» **Goal of the exercise**
In the Lucene collector discussion below, duplicate word for word the passage from "Do you want" to "sense to me.".

-- Text section follows --

I guess we can add something like this:
*
* @param docsScoredInOrder
* specifies if documents will be scored in doc ID order by the
* query. If you're not sure in advance, you can do the
following:
* <pre>
* boolean docsScoredInOrder =
!q.weight(searcher).scoresDocsOutOfOrder();
* TopScoreDocCollector tsdc =
TopScoreDocCollector.create(numHits, docsScoredInOrder);
* </pre>
*
* @see Weight#scoresDocsOutOfOrder()
I'm not even sure if the code example is needed ...
Do you want to add it to TSDC and TFC, or shall I open an issue for that?
Shai
On Mon, Aug 24, 2009 at 6:00 PM, Mark Miller <markrmiller@gmail.com> wrote:
> Thanks Shai. That all makes sense to me.
>
> bq. Perhaps we should add to the javadocs something like "you can call
> query.weight().scoresDocsOutOfOrder to instantiate the optimal TFC/TSDC"?
>
> I guess this is all I would argue for as well - basically a bit more
> informative javadoc for scoreOutOfOrder:
>
> TopScoreDocCollector:
>
> * Creates a new {@link TopScoreDocCollector} given the number of hits to
> * collect and whether documents are scored in order by the input
> * {@link Scorer} to {@link #setScorer(Scorer)}.
>
> Shai Erera wrote:
> > I think we've had a similar discussion on this issue (as part of the
> > JIRA issue), and the reason for not defaulting to anything was
> > back-compat.
> >
> > For example, we know that not tracking doc scores is better when you
> > simply sort by a field. But we can't have a default that says "don't
> > track doc scores", since if people will use it - they might break. On
> > the other hand, defaulting in 2.9 to track doc scores is not good
> > either, because we want to stop tracking scores when you sort ...
> >
> > So the outcome was that the "easy" search methods on Searcher pick the
> > best defaults for you (and we've documented that in 3.0 those methods
> > will stop tracking scores etc.) and if you choose to instantiate your
> > own TopFieldCollector, then you probably know what you're doing, and
> > therefore defaults are not that important there.
> >
> > I guess back-compat wise we can say that in 2.9 there is a "create"
> > method which picks certain defaults and will change in 3.0. But I
> > think the bigger question is if someone instantiates TFC, does he do
> > it because he wants to override Lucene's Searcher defaults? I guess
> > the answer is not a definite YES (because I can think of cases where I
> > instantiate TFC for other purposes than overriding Lucene's defaults),
> > but is it perhaps MOST LIKELY?

-- Text section concluded --
-- Material provided follows --

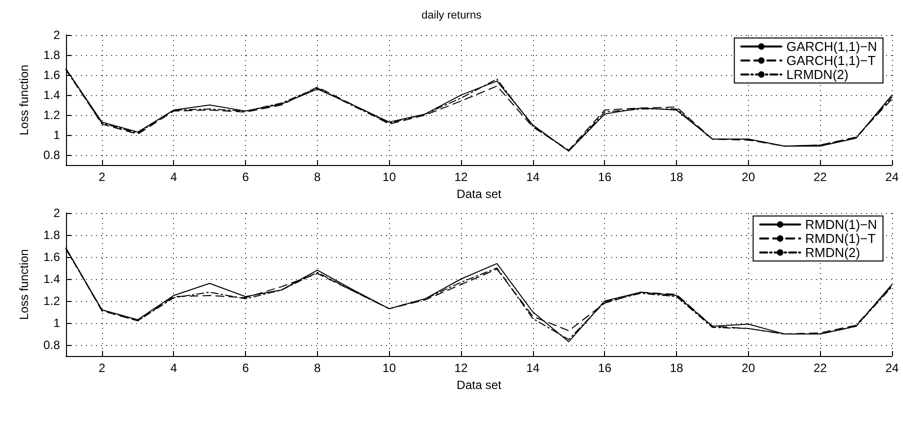 Image resolution: width=903 pixels, height=421 pixels. Describe the element at coordinates (817, 74) in the screenshot. I see `legend-label: LRMDN(2)` at that location. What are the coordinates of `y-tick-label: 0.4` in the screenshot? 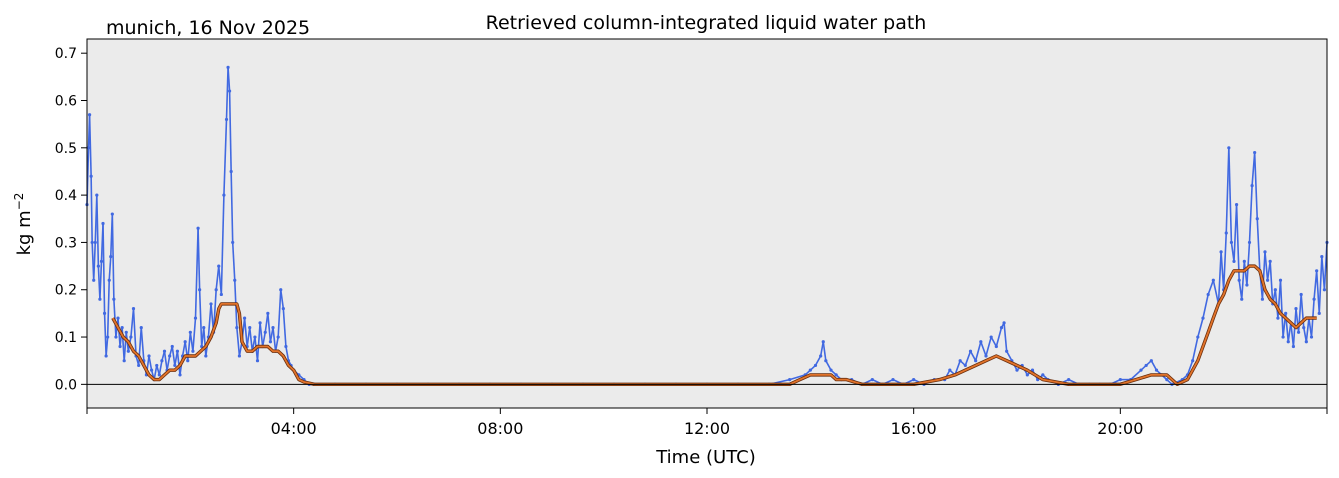 It's located at (66, 196).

-- Material provided concluded --

» **Response box**
Do you want to add it to TSDC and TFC, or shall I open an issue for that?
Shai
On Mon, Aug 24, 2009 at 6:00 PM, Mark Miller <markrmiller@gmail.com> wrote:
> Thanks Shai. That all makes sense to me.